Cable Street

Category: General

Cable Street runs between the edge of The City and Limehouse: parallel-to and south of the Docklands Light Railway and Commercial Road, and north of The Highway.

The area is close to Wapping and Shadwell Basin (to the south), Tower Hill (to the west), and Whitechapel and Stepney (to the north). As many Londoners now define their locality by the nearest tube stations, this area is often referred to as Shadwell.

Cable Street is in the London Borough of Tower Hamlets, in postal district E1. It lies within the parliamentary constituencies of Bethnal Green and Bow and Poplar and Canning Town, currently represented by George Galloway and Jim Fitzpatrick.

Cable Street started as a straight path along which hemp ropes were twisted into ships cables (ie ropes). These supplied the many ships that would anchor in the nearby Pool of London, between London Bridge and Wapping & Rotherhithe. Many other “rope walks” can be seen on later maps, showing how demand for ropes grew as shipping increased.

Until Victorian times, the current Cable Street had different names for each of its sections. From west to east these ran: “Cable Street”, “Knock Fergus”, “New Road”, “Back Lane”, “Blue Gate Fields”, “Sun Tavern Fields”, “Brook Street”.

Knock Fergus is probably a reference to the large numbers of Irish residents there then. Also, in the 19th century, the area at the western end was identified as “near Wellclose Square”, as this was a well-known landmark, where nautical items were sold. The whole of the central area of the current street was named after St George in the East church and its parish.

From Victorian times through to the 1950’s, Cable Street had a reputation for cheap lodgings, brothels, drinking inns and opium dens.
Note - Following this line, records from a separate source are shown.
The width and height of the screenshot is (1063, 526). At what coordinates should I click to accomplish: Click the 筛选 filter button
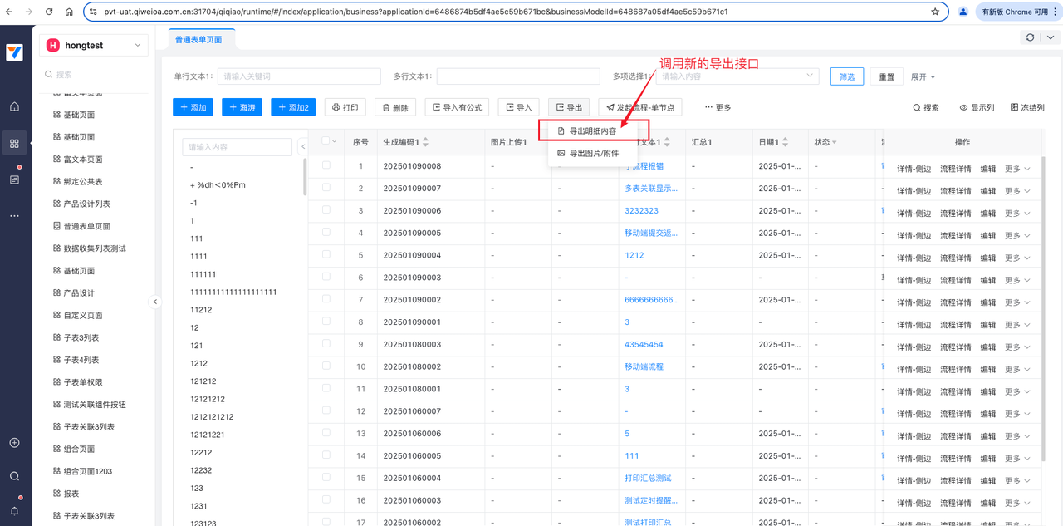pyautogui.click(x=847, y=76)
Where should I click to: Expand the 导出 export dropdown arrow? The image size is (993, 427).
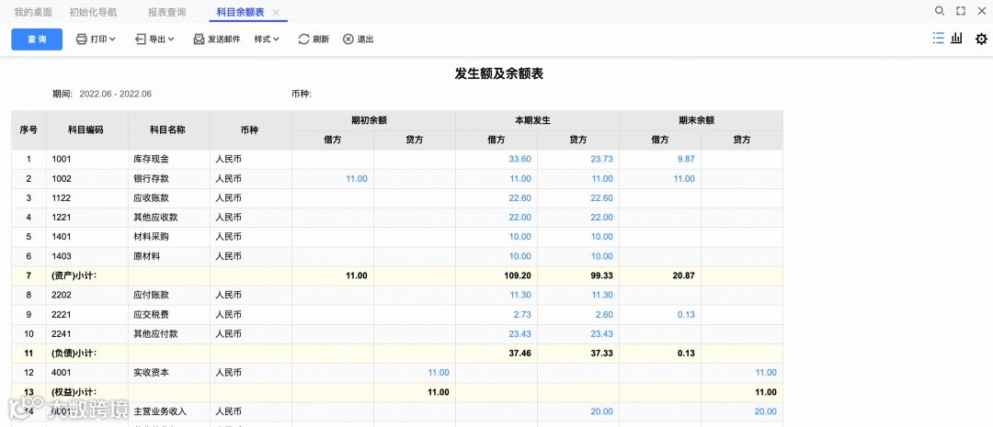coord(171,39)
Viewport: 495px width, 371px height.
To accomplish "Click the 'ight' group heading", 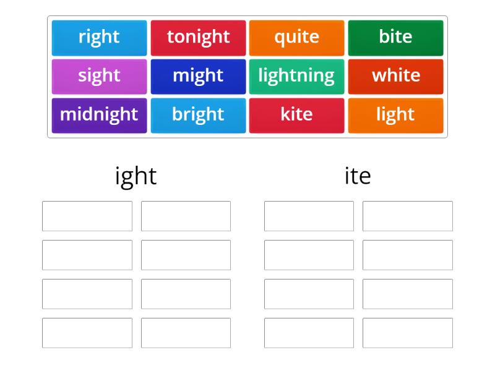I will point(136,176).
In 1936, a violent confrontation between the police and local communities, was later named the Battle of Cable Street. Communist, Labour and Jewish groups joined with locals to resist a planned march through the East End by the British Union of Fascists. A large mural on St George’s Town Hall next to Library Place, depicts scenes from the day. A red plaque in Dock Street commemorates the incident.